■ PROBLEM DESCRIPTION
From the data underneath, reproduce exactly the stretch that begins at the line with "Click 'Your standard form button' description" and ends after the line with "You are a computer-use agent. The image".

■ EXERCISE DATA
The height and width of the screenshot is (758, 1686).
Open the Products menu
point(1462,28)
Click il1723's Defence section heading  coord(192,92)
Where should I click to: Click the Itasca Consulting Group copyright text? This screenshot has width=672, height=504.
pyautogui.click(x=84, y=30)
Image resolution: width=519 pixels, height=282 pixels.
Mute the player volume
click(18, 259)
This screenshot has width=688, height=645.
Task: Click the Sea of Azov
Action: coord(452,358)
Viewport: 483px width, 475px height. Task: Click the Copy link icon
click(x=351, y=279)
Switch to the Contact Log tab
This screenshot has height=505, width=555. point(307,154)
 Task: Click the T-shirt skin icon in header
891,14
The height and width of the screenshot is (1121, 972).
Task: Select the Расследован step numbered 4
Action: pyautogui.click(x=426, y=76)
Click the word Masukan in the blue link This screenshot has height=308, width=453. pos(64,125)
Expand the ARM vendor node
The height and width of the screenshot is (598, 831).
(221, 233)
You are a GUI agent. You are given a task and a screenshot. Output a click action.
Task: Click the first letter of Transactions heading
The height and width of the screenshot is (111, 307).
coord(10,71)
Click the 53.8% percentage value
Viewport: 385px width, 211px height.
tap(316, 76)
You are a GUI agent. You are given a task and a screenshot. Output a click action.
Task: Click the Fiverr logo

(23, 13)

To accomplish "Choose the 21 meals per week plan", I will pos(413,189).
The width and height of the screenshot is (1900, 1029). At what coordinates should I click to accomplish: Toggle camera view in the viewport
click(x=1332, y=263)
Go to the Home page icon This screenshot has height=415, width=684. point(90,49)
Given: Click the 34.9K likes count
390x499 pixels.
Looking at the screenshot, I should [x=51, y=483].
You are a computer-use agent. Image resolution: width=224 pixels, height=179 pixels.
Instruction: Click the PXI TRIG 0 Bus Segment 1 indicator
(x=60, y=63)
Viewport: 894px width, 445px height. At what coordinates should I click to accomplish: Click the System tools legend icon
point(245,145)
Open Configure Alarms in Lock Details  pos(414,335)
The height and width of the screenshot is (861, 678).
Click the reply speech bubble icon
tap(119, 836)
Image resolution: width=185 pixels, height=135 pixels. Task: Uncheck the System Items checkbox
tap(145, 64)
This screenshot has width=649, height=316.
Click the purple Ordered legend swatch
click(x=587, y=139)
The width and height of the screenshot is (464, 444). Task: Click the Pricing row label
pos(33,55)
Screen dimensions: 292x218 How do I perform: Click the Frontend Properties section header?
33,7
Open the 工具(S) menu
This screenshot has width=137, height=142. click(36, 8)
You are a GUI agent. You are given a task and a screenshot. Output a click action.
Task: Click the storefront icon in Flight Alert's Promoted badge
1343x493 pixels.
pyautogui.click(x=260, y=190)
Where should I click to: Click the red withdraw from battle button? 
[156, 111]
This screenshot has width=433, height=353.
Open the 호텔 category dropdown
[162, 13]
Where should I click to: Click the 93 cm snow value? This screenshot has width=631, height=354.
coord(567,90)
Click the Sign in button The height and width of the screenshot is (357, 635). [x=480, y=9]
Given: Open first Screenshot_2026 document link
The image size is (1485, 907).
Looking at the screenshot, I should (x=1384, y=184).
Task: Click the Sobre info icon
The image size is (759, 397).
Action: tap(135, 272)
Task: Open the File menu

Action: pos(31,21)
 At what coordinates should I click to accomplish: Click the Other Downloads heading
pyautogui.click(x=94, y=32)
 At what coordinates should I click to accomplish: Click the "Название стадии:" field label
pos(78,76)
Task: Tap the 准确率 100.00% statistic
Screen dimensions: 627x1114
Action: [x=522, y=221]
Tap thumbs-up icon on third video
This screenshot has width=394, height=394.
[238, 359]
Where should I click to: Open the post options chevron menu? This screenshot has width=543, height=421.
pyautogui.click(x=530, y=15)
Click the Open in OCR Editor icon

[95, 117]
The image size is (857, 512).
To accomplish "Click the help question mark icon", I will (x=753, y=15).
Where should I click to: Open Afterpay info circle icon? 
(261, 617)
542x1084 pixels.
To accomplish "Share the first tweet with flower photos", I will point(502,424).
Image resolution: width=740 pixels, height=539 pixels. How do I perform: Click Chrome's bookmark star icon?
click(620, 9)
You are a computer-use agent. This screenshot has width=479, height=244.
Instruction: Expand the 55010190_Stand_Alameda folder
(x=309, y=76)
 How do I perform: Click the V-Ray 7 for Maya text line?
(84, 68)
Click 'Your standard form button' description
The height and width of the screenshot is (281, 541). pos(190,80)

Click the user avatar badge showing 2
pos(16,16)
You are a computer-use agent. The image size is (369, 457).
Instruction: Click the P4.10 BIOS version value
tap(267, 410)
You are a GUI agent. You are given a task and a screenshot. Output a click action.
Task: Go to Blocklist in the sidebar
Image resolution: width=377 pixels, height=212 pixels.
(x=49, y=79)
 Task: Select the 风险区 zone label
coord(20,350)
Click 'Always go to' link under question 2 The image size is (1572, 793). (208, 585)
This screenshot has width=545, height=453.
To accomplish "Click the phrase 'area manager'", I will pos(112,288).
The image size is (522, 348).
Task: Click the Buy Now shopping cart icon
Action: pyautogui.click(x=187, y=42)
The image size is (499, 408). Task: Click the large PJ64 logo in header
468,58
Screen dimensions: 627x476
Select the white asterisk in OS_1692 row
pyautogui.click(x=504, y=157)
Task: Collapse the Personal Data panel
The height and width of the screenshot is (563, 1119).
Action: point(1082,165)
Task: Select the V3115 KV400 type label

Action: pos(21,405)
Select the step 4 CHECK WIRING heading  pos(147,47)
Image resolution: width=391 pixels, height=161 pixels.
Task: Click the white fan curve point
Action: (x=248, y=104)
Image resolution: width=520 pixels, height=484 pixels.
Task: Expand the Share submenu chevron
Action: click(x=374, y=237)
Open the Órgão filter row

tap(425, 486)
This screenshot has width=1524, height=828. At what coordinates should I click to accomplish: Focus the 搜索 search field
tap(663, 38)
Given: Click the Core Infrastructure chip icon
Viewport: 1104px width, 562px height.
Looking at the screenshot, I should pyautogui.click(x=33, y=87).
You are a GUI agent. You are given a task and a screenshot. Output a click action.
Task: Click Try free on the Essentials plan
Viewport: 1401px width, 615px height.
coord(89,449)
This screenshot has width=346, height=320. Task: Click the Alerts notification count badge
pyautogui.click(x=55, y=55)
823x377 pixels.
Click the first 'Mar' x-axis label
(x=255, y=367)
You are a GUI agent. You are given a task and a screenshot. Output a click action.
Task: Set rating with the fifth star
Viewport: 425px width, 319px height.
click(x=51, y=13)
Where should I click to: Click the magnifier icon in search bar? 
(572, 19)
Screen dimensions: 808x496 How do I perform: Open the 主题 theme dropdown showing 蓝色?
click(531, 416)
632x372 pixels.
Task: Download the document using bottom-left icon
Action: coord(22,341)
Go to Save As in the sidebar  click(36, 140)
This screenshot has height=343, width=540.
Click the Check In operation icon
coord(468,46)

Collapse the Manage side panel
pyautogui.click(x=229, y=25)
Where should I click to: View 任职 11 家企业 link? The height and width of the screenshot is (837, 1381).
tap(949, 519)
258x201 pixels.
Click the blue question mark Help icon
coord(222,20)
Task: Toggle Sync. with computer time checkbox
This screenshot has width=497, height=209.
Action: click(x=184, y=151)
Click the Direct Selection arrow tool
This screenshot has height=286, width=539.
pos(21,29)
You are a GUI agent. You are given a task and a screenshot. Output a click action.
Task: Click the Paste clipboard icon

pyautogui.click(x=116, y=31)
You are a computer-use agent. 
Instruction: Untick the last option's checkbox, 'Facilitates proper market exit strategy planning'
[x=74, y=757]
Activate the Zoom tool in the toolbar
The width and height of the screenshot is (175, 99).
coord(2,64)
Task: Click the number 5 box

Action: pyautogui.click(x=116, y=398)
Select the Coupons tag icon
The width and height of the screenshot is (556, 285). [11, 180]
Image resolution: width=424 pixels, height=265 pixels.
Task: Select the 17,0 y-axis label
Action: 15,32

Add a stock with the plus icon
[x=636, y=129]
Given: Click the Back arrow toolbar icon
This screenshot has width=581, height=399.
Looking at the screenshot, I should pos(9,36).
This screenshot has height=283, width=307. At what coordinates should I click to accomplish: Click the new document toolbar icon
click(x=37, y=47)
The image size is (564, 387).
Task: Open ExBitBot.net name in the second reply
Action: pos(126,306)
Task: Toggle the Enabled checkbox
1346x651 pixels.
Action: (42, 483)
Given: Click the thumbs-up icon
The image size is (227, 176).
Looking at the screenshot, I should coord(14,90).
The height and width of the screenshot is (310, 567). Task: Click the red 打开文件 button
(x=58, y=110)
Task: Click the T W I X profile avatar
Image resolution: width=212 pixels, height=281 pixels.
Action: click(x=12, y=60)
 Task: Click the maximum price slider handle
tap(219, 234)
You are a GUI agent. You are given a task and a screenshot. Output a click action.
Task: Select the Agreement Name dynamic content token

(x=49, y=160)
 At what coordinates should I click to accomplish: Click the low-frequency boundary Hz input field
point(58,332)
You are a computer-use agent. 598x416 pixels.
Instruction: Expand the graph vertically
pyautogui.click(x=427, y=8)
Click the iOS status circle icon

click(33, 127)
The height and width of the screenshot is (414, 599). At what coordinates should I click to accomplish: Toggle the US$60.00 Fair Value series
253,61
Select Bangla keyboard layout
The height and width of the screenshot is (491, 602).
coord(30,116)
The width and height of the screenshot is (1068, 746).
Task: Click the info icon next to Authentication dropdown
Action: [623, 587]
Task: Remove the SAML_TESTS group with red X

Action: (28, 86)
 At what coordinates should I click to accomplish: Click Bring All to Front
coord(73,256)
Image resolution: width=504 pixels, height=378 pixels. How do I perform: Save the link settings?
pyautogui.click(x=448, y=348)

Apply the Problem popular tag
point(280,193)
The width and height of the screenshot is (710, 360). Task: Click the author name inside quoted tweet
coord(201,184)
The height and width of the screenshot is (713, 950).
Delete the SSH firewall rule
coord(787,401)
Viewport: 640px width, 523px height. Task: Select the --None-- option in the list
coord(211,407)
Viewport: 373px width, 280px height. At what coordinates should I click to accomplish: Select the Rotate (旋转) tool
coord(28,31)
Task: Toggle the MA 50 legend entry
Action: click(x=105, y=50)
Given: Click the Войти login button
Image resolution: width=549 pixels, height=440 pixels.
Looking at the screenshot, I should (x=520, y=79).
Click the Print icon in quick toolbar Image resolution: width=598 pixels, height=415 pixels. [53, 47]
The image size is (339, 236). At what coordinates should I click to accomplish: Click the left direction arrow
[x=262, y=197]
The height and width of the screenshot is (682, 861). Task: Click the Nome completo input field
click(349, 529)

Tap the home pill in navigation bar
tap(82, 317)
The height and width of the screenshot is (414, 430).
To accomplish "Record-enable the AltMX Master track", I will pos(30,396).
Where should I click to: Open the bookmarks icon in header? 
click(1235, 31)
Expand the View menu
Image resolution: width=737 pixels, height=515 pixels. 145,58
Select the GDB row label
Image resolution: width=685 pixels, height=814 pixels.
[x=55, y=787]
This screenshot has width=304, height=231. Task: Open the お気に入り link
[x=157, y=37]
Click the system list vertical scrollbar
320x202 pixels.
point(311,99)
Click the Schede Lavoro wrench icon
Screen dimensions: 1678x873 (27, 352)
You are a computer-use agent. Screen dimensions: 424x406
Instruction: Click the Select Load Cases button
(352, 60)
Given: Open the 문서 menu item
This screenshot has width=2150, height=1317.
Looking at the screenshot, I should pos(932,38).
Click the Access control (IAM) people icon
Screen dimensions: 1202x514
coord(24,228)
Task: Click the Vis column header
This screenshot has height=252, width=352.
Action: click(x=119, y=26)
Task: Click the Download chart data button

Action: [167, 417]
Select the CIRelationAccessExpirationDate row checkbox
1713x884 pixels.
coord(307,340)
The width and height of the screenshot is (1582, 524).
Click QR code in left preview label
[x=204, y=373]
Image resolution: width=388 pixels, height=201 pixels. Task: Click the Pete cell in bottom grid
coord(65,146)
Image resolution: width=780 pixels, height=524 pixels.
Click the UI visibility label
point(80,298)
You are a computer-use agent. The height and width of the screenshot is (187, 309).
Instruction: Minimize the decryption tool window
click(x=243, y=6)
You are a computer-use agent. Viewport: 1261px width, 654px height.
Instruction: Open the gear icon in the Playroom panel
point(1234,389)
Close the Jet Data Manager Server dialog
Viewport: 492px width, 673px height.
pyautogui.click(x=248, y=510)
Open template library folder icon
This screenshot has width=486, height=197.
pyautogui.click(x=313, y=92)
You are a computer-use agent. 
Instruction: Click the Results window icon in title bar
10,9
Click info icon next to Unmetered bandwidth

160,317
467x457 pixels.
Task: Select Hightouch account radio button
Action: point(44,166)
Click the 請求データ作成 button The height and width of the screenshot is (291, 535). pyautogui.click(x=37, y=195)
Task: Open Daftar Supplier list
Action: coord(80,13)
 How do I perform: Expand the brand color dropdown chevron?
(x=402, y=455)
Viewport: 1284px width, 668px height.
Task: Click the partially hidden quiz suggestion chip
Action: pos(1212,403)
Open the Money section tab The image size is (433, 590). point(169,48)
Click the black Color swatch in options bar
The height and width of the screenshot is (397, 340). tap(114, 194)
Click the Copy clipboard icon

■ SOLUTION TO THIS EXERCISE
Click 'Your standard form button' description
The height and width of the screenshot is (281, 541). pos(190,80)

Click the user avatar badge showing 2
pos(16,16)
You are a computer-use agent. The image size is (369, 457).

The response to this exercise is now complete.